Itens armazenados:
::::

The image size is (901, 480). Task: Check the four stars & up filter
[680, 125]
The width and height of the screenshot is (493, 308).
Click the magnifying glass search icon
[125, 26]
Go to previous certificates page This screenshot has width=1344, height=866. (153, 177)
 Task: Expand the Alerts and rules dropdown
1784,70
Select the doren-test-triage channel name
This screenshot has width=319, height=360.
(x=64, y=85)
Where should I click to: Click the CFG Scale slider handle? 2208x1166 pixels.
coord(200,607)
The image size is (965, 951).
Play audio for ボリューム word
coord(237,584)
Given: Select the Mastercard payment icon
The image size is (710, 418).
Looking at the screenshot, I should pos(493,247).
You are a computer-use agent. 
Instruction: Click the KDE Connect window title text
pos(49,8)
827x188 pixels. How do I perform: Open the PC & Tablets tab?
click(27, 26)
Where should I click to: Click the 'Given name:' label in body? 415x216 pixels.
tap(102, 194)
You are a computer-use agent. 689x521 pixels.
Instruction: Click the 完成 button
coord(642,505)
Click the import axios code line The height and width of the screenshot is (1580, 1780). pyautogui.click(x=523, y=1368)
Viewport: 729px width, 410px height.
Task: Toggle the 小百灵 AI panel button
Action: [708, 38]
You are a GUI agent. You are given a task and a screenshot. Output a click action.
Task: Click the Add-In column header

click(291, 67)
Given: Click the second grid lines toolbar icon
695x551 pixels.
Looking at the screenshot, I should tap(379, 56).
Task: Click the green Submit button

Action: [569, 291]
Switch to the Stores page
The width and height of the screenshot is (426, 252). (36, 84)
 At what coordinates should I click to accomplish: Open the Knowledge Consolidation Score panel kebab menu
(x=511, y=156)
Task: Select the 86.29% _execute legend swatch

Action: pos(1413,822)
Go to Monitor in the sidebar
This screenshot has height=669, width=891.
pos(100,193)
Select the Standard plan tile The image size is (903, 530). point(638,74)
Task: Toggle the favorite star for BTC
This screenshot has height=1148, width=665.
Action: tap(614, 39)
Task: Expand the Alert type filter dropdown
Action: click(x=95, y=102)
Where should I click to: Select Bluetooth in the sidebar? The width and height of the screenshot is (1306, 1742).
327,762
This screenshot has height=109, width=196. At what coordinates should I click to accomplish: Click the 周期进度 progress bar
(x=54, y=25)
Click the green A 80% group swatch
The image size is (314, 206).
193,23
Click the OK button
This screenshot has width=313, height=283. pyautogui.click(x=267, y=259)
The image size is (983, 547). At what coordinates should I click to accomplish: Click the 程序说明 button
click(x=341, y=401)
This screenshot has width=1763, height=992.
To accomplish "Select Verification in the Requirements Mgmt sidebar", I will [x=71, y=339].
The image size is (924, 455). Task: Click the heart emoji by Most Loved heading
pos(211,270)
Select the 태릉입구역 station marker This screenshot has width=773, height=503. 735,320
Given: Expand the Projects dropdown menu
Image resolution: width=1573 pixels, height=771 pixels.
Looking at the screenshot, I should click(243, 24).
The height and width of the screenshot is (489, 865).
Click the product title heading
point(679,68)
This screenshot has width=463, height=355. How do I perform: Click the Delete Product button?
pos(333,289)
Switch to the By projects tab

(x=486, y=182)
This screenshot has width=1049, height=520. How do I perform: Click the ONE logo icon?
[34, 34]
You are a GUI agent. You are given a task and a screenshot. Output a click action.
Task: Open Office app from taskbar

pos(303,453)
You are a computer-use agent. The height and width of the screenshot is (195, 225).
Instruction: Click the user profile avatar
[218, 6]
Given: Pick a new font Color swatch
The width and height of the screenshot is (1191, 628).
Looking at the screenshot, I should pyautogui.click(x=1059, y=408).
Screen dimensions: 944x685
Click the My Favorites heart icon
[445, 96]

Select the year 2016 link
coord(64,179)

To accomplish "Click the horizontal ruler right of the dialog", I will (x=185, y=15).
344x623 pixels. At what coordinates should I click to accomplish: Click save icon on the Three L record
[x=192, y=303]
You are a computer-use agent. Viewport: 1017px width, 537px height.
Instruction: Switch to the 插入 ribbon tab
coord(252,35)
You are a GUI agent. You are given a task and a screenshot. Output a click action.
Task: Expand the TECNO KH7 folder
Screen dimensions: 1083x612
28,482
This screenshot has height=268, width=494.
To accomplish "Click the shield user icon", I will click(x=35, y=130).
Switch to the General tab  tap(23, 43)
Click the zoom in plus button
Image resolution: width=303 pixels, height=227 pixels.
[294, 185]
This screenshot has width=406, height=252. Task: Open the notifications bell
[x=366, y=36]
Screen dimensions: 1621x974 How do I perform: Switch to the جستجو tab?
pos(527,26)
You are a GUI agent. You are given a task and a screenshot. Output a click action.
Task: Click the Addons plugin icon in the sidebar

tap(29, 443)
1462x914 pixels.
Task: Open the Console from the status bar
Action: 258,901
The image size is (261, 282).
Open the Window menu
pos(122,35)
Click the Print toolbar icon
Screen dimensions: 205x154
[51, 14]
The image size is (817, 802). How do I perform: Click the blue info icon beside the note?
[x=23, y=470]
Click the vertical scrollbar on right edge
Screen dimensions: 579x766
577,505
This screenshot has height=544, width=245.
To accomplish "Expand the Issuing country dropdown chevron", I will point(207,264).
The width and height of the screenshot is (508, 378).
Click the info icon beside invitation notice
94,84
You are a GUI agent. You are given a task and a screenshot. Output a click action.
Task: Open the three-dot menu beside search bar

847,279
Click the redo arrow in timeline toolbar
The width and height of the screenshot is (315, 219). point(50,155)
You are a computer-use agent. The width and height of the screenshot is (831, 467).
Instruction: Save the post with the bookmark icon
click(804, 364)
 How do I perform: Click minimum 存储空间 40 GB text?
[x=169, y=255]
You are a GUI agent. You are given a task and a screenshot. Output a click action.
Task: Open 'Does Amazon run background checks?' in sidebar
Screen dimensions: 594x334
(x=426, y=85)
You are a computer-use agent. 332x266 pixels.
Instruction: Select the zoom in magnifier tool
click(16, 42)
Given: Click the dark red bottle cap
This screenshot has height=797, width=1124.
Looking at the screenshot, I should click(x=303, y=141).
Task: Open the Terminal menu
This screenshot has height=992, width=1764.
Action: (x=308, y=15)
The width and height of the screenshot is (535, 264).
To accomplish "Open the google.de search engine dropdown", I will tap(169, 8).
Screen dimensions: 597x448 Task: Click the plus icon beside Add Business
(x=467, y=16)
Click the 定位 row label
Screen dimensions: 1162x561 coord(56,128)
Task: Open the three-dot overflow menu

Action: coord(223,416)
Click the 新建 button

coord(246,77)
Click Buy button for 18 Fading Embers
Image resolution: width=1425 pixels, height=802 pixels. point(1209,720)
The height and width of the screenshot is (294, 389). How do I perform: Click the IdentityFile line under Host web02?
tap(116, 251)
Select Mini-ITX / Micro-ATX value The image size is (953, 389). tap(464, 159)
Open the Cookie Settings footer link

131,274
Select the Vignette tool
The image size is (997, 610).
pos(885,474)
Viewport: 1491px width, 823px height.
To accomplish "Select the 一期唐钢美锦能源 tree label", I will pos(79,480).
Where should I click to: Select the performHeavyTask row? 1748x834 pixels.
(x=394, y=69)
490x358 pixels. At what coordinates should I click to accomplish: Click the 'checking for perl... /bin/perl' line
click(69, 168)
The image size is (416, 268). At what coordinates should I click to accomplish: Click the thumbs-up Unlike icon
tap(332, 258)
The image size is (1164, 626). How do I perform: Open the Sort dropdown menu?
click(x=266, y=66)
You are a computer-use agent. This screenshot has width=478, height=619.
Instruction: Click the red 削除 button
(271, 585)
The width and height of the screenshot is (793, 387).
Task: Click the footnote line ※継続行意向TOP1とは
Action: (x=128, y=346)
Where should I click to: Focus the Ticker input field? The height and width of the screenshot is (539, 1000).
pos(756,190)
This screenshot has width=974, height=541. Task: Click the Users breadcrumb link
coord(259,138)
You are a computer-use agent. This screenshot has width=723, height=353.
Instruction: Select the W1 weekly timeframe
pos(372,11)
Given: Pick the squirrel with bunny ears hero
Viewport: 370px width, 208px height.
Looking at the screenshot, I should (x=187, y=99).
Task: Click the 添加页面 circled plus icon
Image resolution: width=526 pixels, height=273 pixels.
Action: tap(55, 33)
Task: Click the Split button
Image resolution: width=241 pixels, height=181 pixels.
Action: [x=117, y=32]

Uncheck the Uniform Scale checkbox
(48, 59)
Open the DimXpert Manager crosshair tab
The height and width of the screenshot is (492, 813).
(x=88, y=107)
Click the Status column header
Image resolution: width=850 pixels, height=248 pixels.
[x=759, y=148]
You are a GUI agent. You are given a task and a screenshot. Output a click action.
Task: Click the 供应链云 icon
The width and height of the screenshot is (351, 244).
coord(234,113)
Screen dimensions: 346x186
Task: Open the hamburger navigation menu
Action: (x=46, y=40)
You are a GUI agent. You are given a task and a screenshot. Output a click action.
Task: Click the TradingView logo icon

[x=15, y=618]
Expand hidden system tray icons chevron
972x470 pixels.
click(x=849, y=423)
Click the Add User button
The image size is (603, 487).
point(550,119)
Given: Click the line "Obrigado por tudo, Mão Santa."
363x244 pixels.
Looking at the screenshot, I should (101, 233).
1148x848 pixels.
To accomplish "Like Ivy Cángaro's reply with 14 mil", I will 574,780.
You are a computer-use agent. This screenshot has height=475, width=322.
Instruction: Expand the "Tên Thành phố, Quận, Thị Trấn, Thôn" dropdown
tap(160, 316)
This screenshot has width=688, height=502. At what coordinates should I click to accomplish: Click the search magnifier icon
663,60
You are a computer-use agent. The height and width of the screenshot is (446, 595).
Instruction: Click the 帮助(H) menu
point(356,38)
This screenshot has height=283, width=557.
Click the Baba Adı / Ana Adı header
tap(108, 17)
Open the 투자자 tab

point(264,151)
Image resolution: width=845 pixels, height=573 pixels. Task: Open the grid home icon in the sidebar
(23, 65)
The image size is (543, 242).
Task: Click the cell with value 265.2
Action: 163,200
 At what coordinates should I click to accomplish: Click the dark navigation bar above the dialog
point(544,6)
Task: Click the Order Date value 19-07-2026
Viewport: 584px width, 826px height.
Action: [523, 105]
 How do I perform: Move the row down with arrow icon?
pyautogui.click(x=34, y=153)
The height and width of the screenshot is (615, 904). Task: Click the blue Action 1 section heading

::::

§ **Sua tarefa**
Devolva sem nenhuma alteração o trecho dos itens que vai da linha que contém "Task: Click the Split button" até a linha que contém "(x=88, y=107)", com as duas incluídas.

§ **Resultado da tarefa**
Task: Click the Split button
Image resolution: width=241 pixels, height=181 pixels.
Action: [x=117, y=32]

Uncheck the Uniform Scale checkbox
(48, 59)
Open the DimXpert Manager crosshair tab
The height and width of the screenshot is (492, 813).
(x=88, y=107)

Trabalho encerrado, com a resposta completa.